Report each line of the records below that holds the word "agent".

◆ Stored data entries
※ ※ ※

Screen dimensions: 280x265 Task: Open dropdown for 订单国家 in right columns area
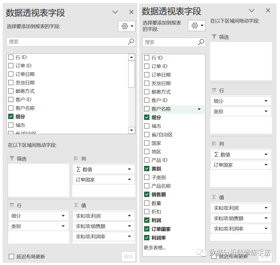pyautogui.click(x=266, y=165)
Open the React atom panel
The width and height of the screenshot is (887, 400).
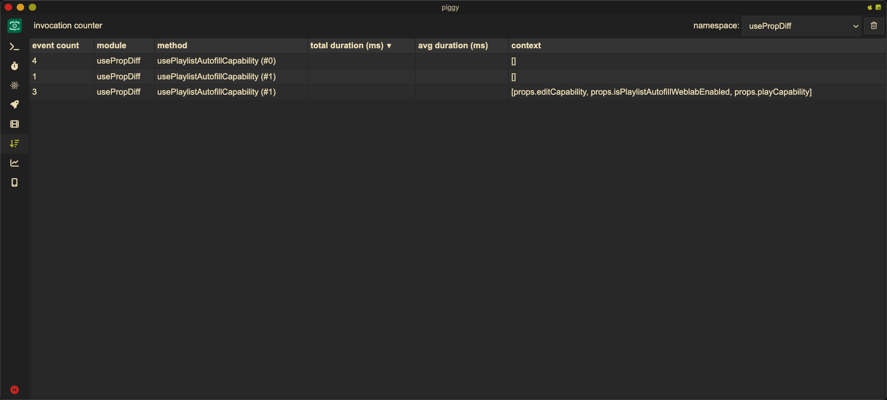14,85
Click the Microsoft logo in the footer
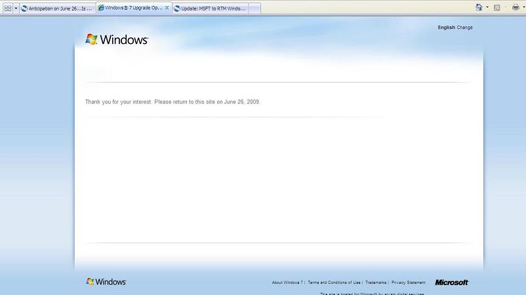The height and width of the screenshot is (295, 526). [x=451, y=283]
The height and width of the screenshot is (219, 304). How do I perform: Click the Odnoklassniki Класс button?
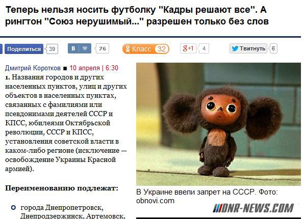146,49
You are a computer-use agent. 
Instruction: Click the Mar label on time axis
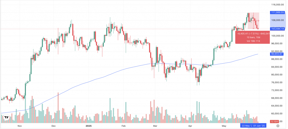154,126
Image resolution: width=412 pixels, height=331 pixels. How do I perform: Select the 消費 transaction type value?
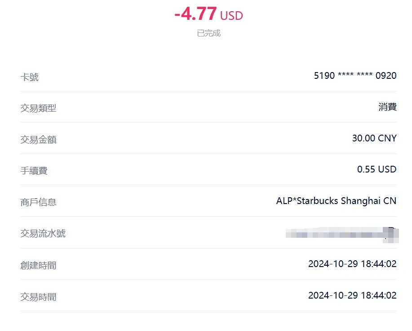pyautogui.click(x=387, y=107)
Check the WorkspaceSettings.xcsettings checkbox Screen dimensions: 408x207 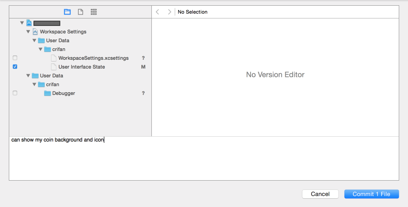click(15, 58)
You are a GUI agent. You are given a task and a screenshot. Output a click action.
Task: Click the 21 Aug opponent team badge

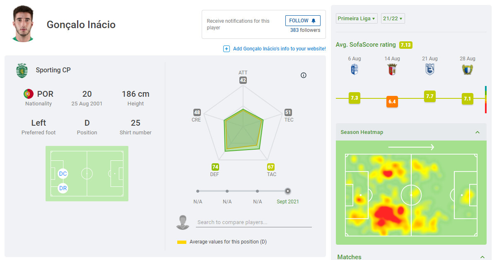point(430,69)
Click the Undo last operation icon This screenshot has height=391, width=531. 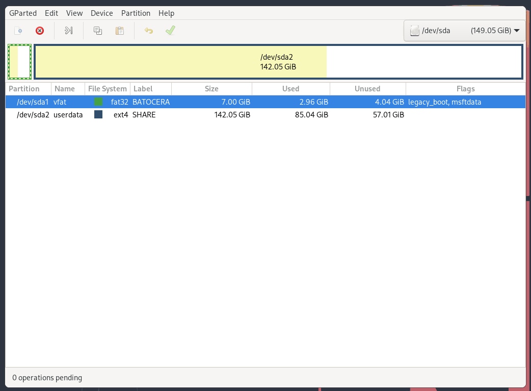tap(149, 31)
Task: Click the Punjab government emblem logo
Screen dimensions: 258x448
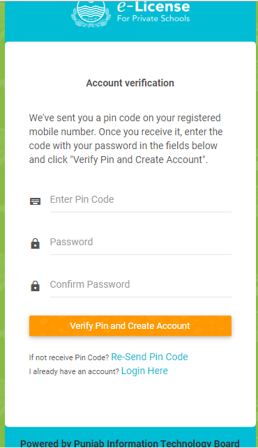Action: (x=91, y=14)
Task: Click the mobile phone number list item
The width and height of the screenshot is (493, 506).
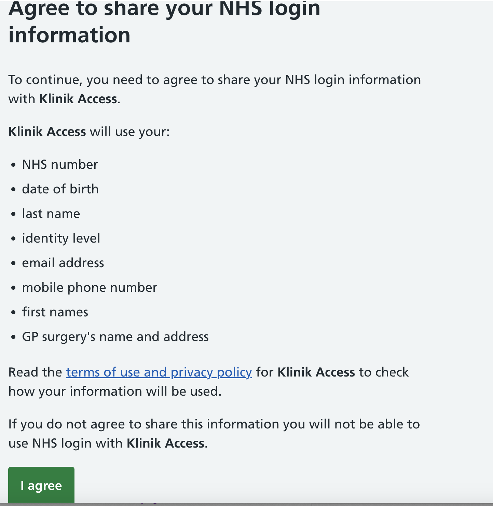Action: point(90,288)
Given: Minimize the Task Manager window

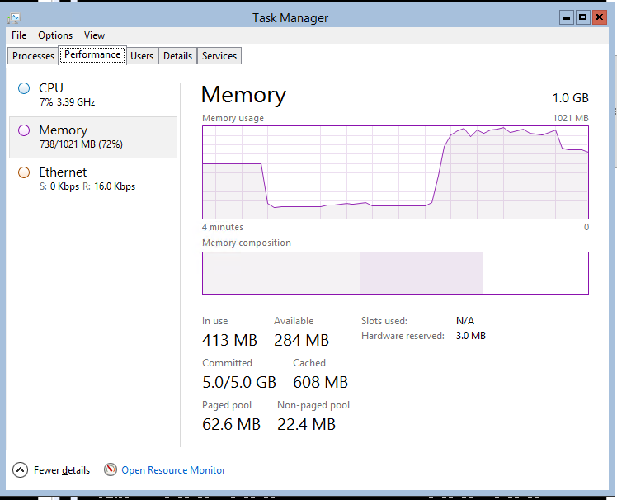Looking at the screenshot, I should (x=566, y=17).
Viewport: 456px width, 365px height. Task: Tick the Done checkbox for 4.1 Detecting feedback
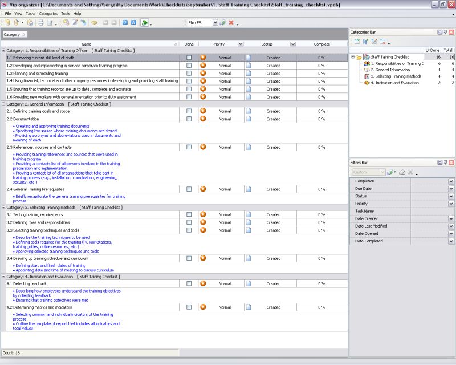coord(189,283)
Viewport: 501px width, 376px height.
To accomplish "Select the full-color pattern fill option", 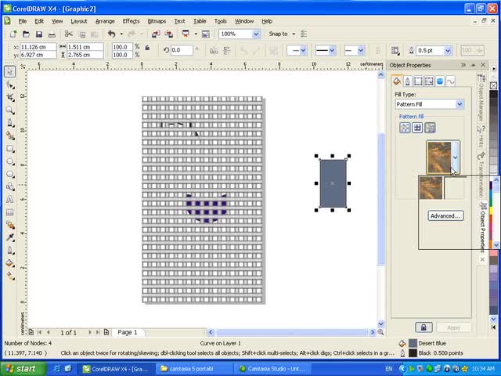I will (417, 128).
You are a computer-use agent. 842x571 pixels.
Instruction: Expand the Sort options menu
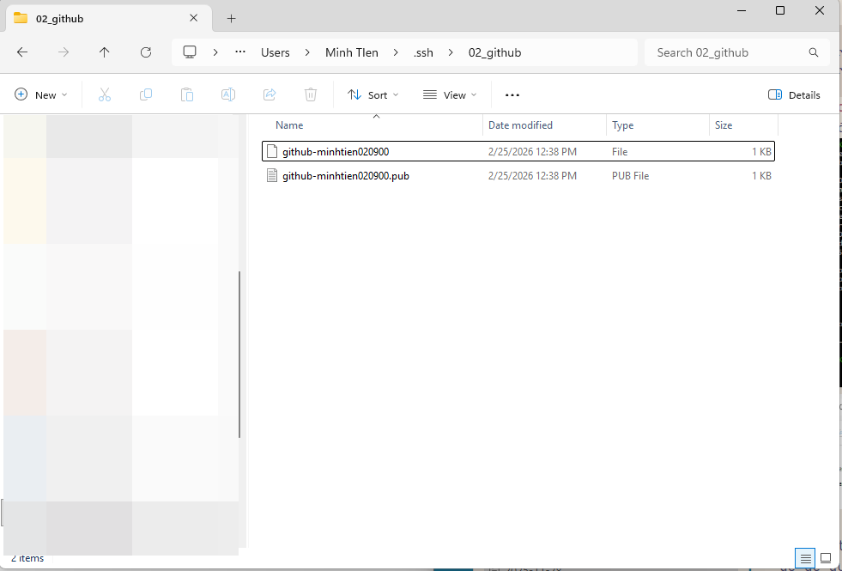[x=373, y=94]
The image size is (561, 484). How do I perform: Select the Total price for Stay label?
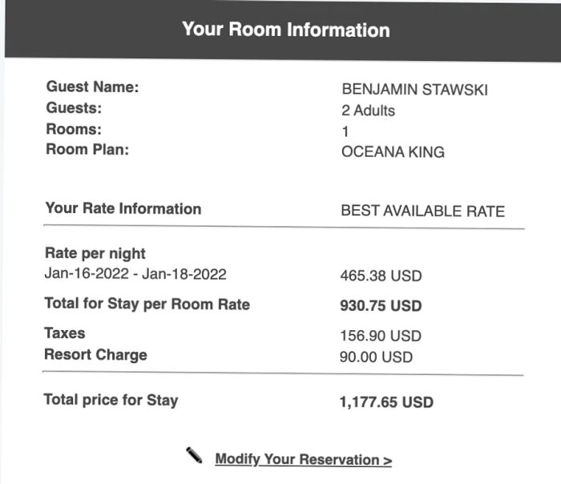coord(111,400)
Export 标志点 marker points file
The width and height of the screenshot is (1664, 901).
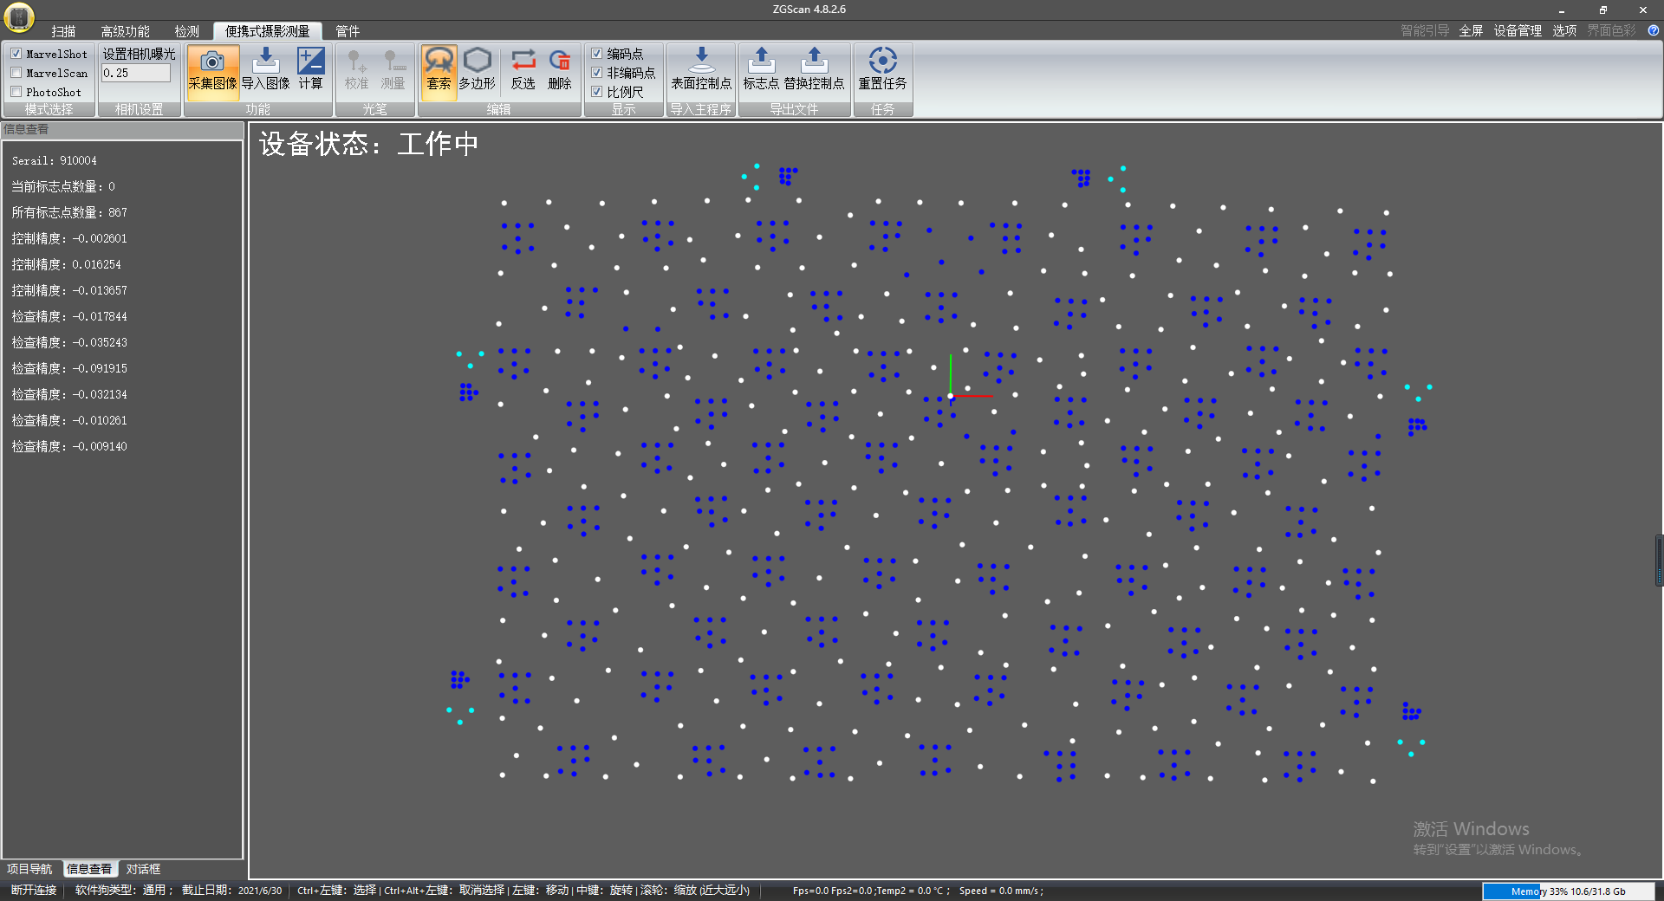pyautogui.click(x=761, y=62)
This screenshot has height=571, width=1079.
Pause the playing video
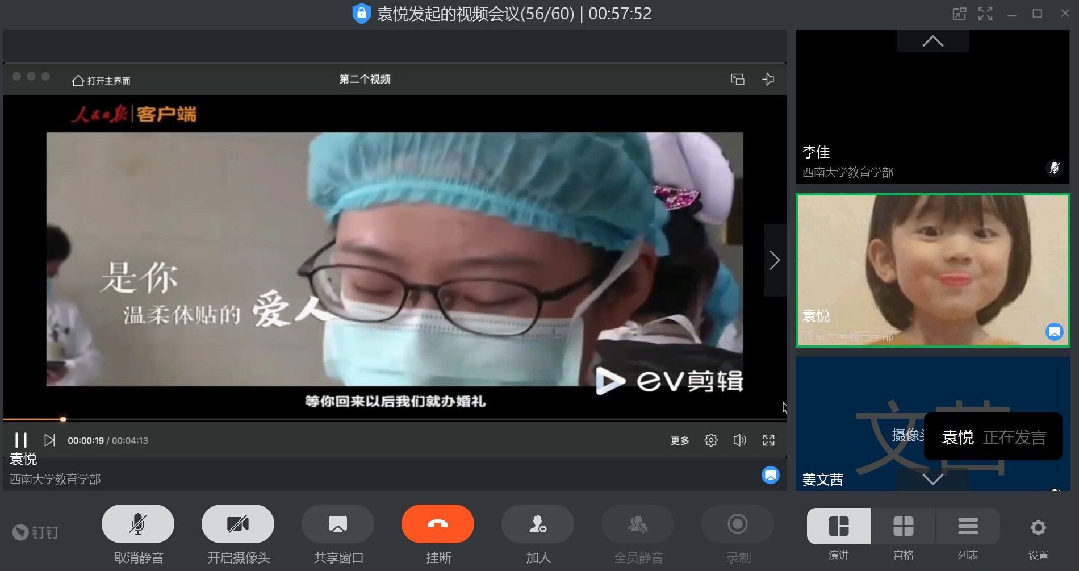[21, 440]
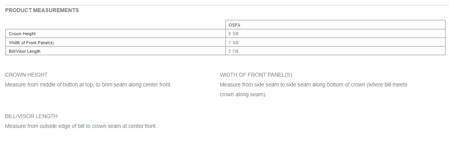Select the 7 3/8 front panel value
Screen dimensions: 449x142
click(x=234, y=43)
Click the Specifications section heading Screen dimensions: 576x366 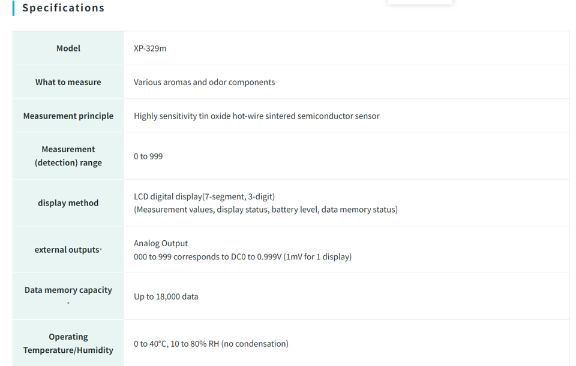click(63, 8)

※ ※ ※

◆ Your solution
You are a computer-use agent. 
You are a GUI agent. You are given a task and a screenshot. Output a click action.
You are a computer-use agent. 842x571 pixels.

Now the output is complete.